Jesus passou seus últimos anos viajando por todo Israel, ensinando nas sinagogas, casas e o ar livre. Como era típico dos professores de sua época, suas palavras foram estruturadas de forma a permitir que fossem facilmente memorizadas. (Apesar da alfabetização relativamente alta, pois os meninos judeus eram bem educados, materiais de escrita eram poucos e volumosos). Ensinando como fez em muitos lugares, ele teria pronunciado o mesmo, ou semelhante, ditos em muitas ocasiões, e estes teriam se tornado muito familiares para seus discípulos. Contudo, é provável que alguns de seus ouvintes desejassem escrever alguns deles por escrito em um estágio bastante inicial.
Da mesma forma com os relatos de Jesus’ vida. Os apóstolos viram claramente que seu principal chamado era transmitir seu testemunho ocular de Jesus.’ palavras e ações (cf.. Atos 1:21-2). Embora nos primeiros dias a ênfase fosse mais no testemunho verbal do que no escrito, também é bastante provável que os relatos de Jesus’ escrituras teriam sido preservadas em diversas localidades, e que algumas pessoas teriam reunido coleções desses.
Nestas circunstâncias, é virtualmente certo que as coleções de Jesus’ provérbios, e relatos de seus feitos, estaria circulando dentro da igreja primitiva, tanto na forma verbal quanto escrita, desde os primeiros dias (cf.. Atos 2:42).
Mas Lucas aponta firmemente suas deficiências e, por inferência, o motivo do seu desaparecimento: eles tendiam a ser coleções ad hoc de ditos e relatórios, em vez de relatos sistemáticos. Eles eram valiosos para a igreja primitiva como uma ajuda à memória: mas assim que os evangelhos começassem a circular, teriam perdido a sua utilidade e seriam descartados.*
* Uma exceção é o famoso relato da mulher apanhada em adultério. (John 8:2-11). Isto está ausente dos primeiros manuscritos de João; e é quase certamente um texto isolado de conteúdo desconhecido, mas cedo, origem que eventualmente foi preservada adicionando-a ao evangelho.

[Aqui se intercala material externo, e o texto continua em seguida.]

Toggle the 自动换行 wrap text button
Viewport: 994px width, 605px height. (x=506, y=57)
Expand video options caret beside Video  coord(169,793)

Os escritores dos evangelhos usaram essas fontes?
Como observado antes, a grande semelhança entre grande parte do conteúdo dos três primeiros evangelhos, apesar da aparente amplitude de escolha, sugere que eles usaram um conjunto comum de materiais escritos ou orais como estrutura para seus escritos.

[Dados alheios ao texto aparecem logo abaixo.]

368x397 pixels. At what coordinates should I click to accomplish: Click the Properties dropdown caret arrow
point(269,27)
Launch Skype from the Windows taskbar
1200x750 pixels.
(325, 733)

Visto que Lucas não era ele próprio um dos doze, ele provavelmente teria se baseado em testemunhos verbais e escritos. Embora alguns estudiosos contestem a autoria de 2 Timóteo, contém uma referência interessante (2 Tim 4:13) a certos livros e pergaminhos que Paulo havia deixado em Trôade; um lugar que Lucas é conhecido por ter visitado com Paulo pelo menos 2 ocasiões (cf.. Atos 16:11 e 20:6).
De acordo com o Padres da igreja primitiva, Marca (nenhum dos doze, mas um membro da igreja primitiva em Jerusalém (Atos 12:12,25 et. al.) e mais tarde intérprete de Pedro) baseou seu evangelho nos ensinamentos orais de Pedro.
Não se sabe se Mateus usou outras fontes além de suas próprias lembranças: embora muito possivelmente ele tenha feito isso. Mas visto que Pedro foi nomeado pelo próprio Jesus para liderar a igreja primitiva, não é surpreendente que os ensinamentos orais ou escritos usados como base por Mateus e Lucas mostrem uma grande semelhança com os ensinamentos de Pedro, conforme apresentado por Mark.
Conclusão
Como se sabe que fontes verbais e escritas anteriores existiram, parece provável que os escritores sinópticos poderiam ter usado estes como uma estrutura para os seus próprios relatos. A questão de como esses documentos foram organizados permanece assunto para especulação. Contudo, teorias populares que afirmam diferir radicalmente em substância dos evangelhos vão contra a evidência histórica disponível; e nos conte mais sobre as suposições pessoais de seus proponentes do que sobre o real, Jesus histórico.